**Supplied data**
☆ ☆ ☆ ☆

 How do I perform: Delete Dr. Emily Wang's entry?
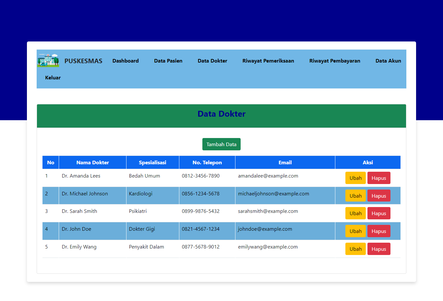(379, 249)
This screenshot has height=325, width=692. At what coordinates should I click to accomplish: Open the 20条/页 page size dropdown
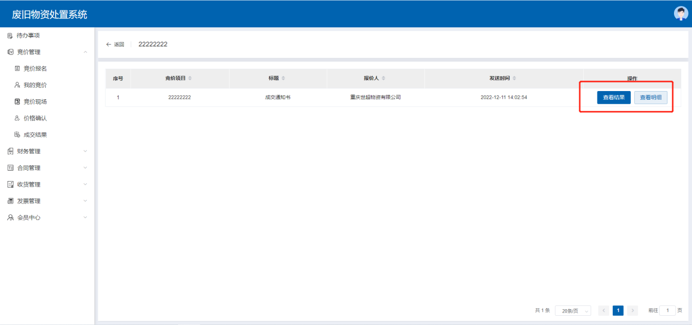[x=573, y=311]
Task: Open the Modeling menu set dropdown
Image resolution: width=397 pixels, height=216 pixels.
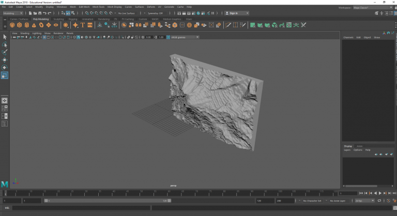Action: (12, 13)
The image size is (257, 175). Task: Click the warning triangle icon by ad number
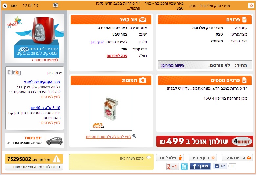(56, 159)
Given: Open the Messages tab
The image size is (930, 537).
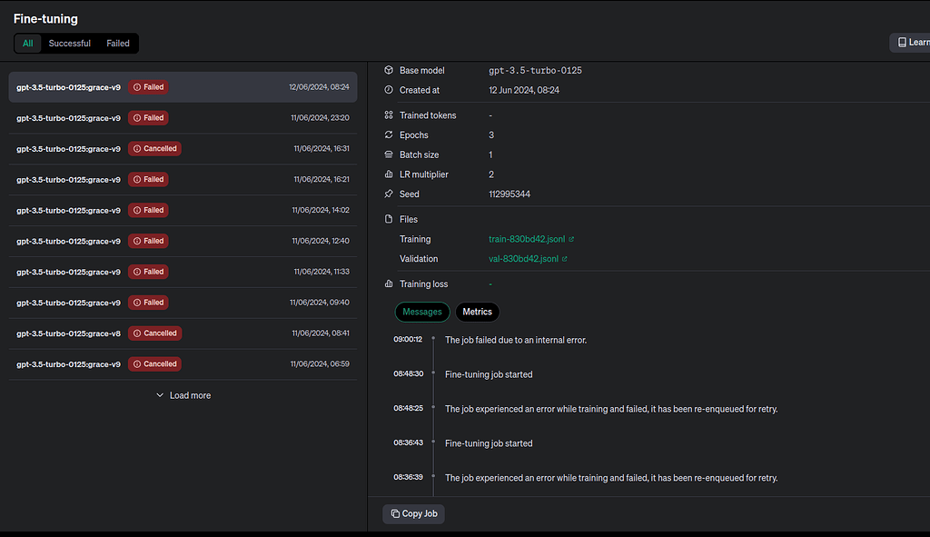Looking at the screenshot, I should click(x=421, y=312).
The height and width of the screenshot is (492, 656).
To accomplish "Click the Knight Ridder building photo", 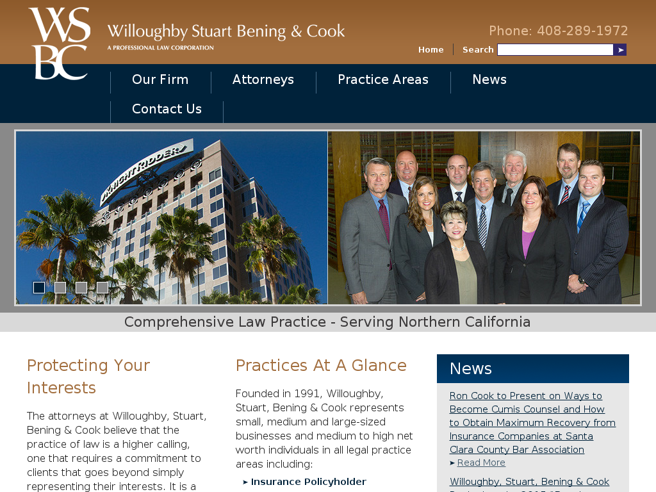I will tap(172, 218).
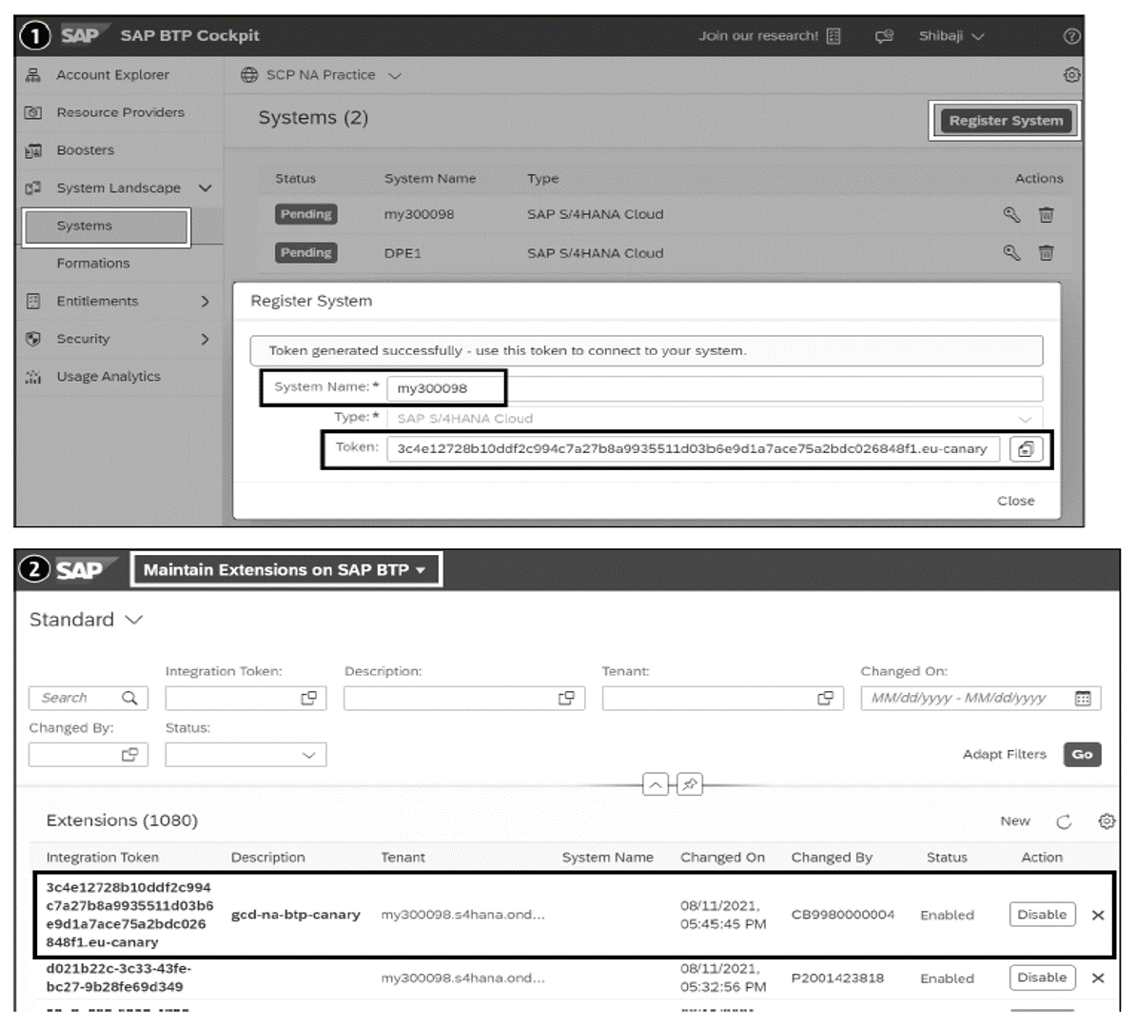Viewport: 1137px width, 1028px height.
Task: Open subaccount settings gear icon
Action: (1073, 74)
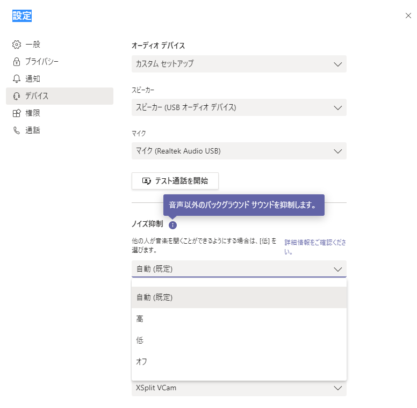The image size is (417, 408).
Task: Click the noise suppression info icon
Action: [172, 225]
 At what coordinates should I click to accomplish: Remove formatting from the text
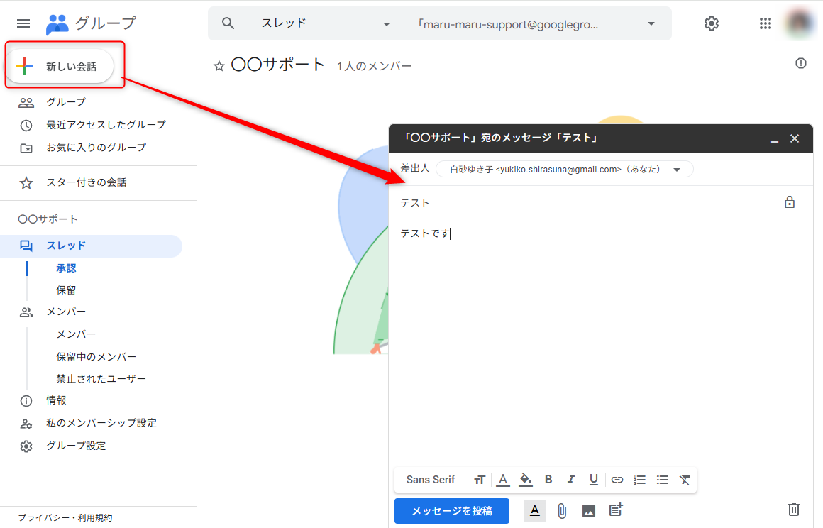pos(685,480)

☆ ☆ ☆ ☆

**What is being asked**
Pictures are to be omitted; otherwise, every line from the first line of the listing through the line containing "The height and" must be reproduced exactly, both ends included.

**Response to the exercise**
 How do I perform: Delete Dr. Emily Wang's entry?
(379, 249)
This screenshot has height=325, width=692. At what coordinates should I click to accomplish: Open the 20条/页 page size dropdown
[x=573, y=311]
Task: Open the Modeling menu set dropdown
Image resolution: width=397 pixels, height=216 pixels.
Action: (12, 13)
The image size is (257, 175). Task: Click the warning triangle icon by ad number
(56, 159)
Given: Open the Messages tab
The image size is (930, 537).
Looking at the screenshot, I should click(x=421, y=312).
The height and width of the screenshot is (492, 656).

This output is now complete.